▶ **Dataset entries**:

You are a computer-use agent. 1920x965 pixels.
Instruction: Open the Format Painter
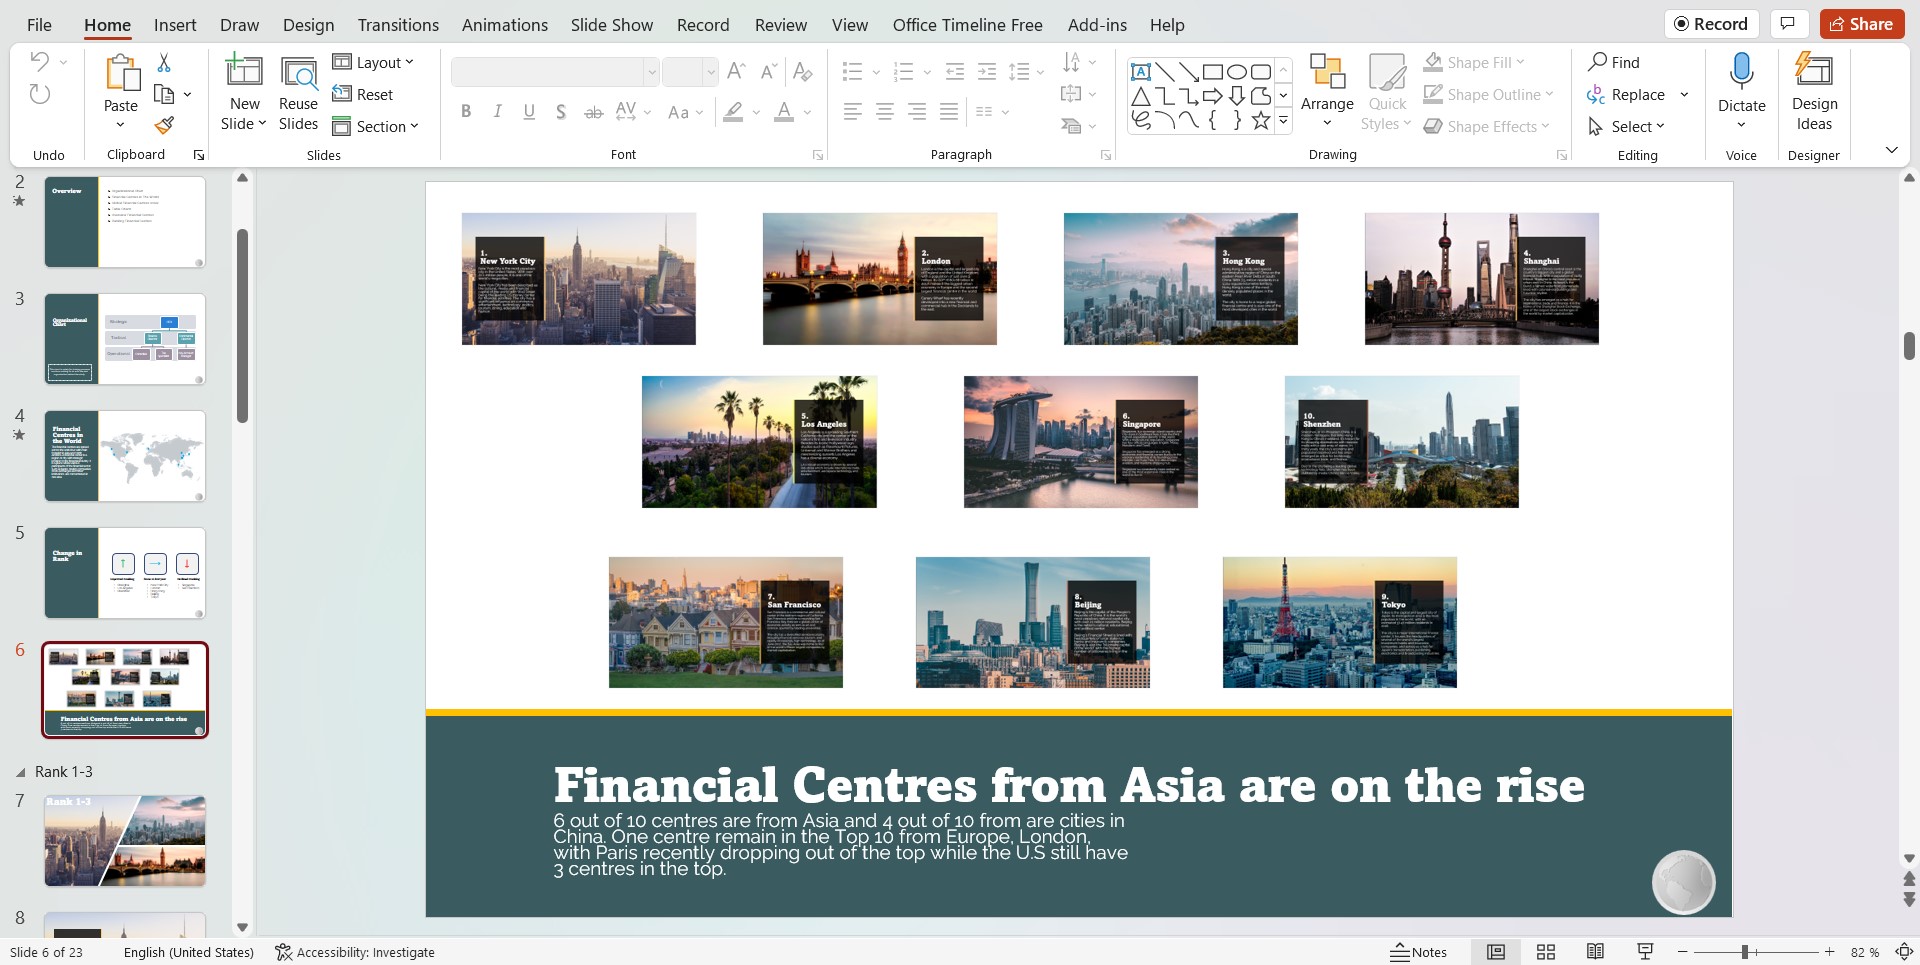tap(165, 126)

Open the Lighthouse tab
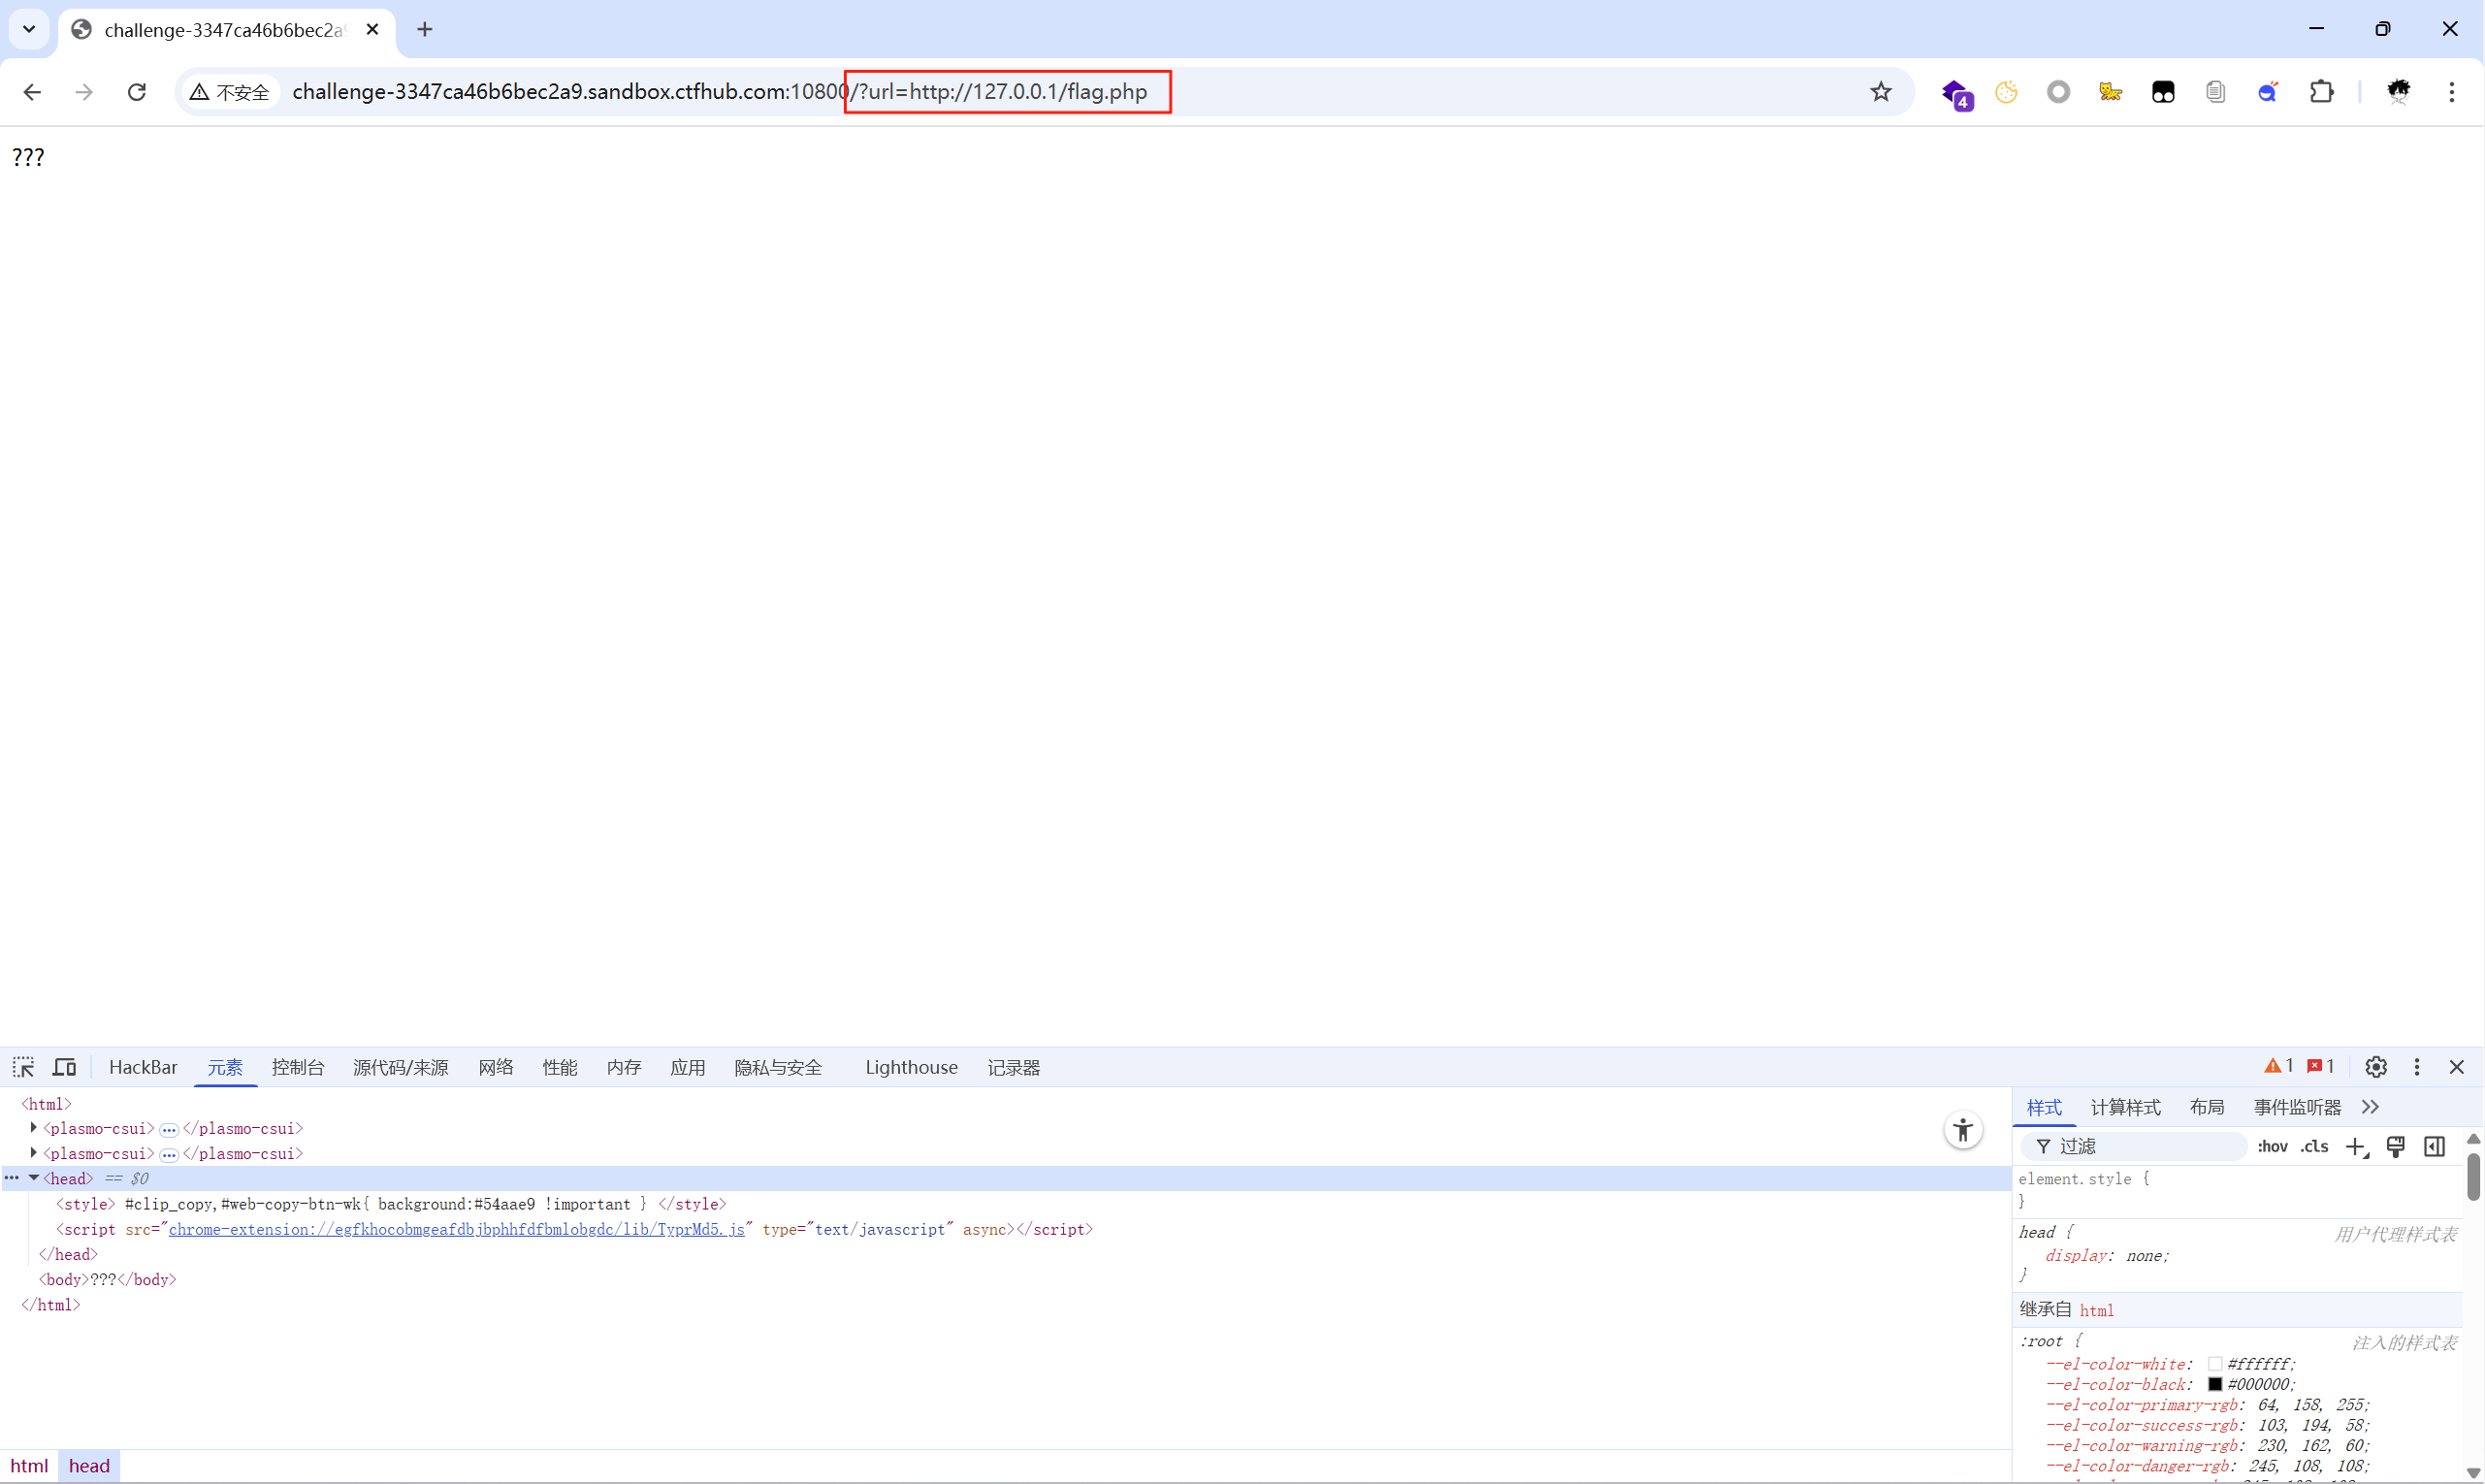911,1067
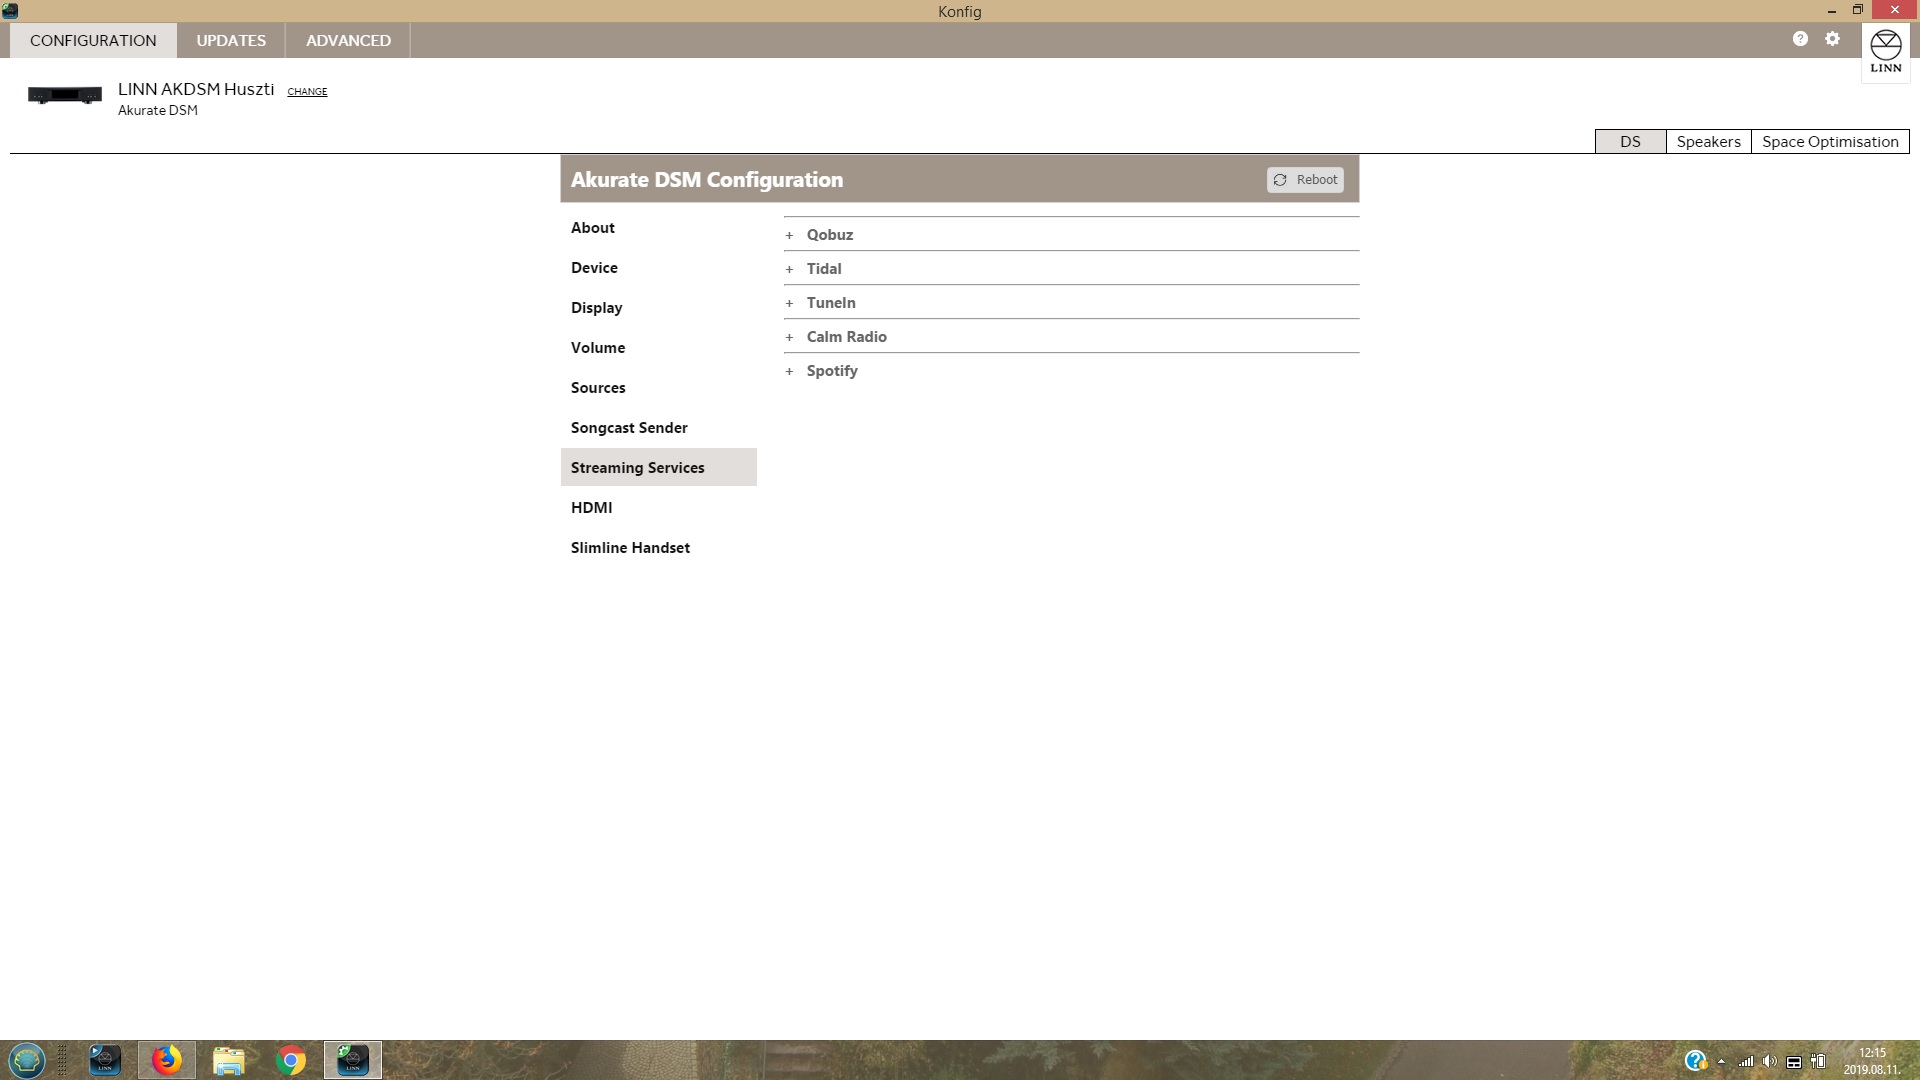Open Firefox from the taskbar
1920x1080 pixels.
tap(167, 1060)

▶ **WHAT NEEDS TO BE DONE**: Reproduce the data verbatim and omit each image.

▶ **SOLUTION FOR THIS TASK**:
You are a computer-use agent. 1920x965 pixels.
Instruction: Open the Format Painter
tap(165, 126)

Open the Lighthouse tab
911,1067
Open Firefox from the taskbar
1920x1080 pixels.
tap(167, 1060)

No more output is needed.